The Panizos Ignimbrite consists of crystal-rich, partially-welded pumice deposits, with individual pumice fragments reaching sizes of 80 cm, and rare lithics. Some rocks have been altered by outgassing. Rocks in the lower flow unit contain fewer crystals and more vesicles than in the upper flow unit, and cover a much smaller area. The Panizos Ignimbrite represents one of several "super-eruptions" in the Central Andes; these are giant volcanic events that exceed the size of all known eruptions of the last 11,700 years. Ash layers possibly correlated to the Panizos Ignimbrite have been found in the Cordillera de la Costa.

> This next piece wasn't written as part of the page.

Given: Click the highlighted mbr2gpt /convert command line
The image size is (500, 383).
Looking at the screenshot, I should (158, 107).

Both units of the Panizos Ignimbrite were products of the same eruption. After an initial Plinian eruption produced an eruption column, a vent in the southeastern part of the dome complex produced the lower flow unit. Collapse of the first vent or the opening of a new one caused a break in the eruption; the layer between the units and the downsag caldera formed at this time. Activity continued from multiple vents, making the upper flow unit. The two units originated from different levels of the same magma chamber, with hotter magma yielding the upper flow unit. The upper flow unit ponded within the downsag caldera until the second caldera breached its margins, allowing ignimbrites to flow out on the eastern side.

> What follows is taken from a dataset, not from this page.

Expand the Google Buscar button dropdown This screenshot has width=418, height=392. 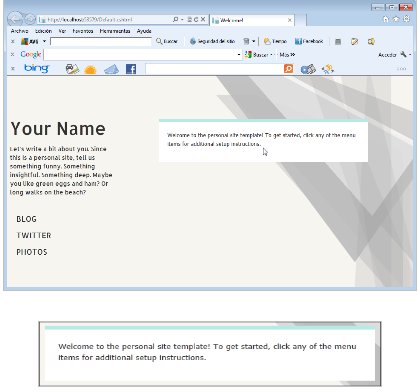coord(271,55)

The caldera was subsequently filled with dacitic lavas and is no longer a depression. The flows originated from ring vents in the caldera, and were later overlaid by the lava dome group. Collapses at the eastern end of the volcano exposed underlying country rocks, and hydrothermal activity took place in the central dome complex. The last volcanic activity was 6.1 million years ago, and there is no evidence of Holocene (Note: The Holocene is the geological period that began 11,700 years ago.) activity. Aeolian and fluvial deposits are found in outcrops.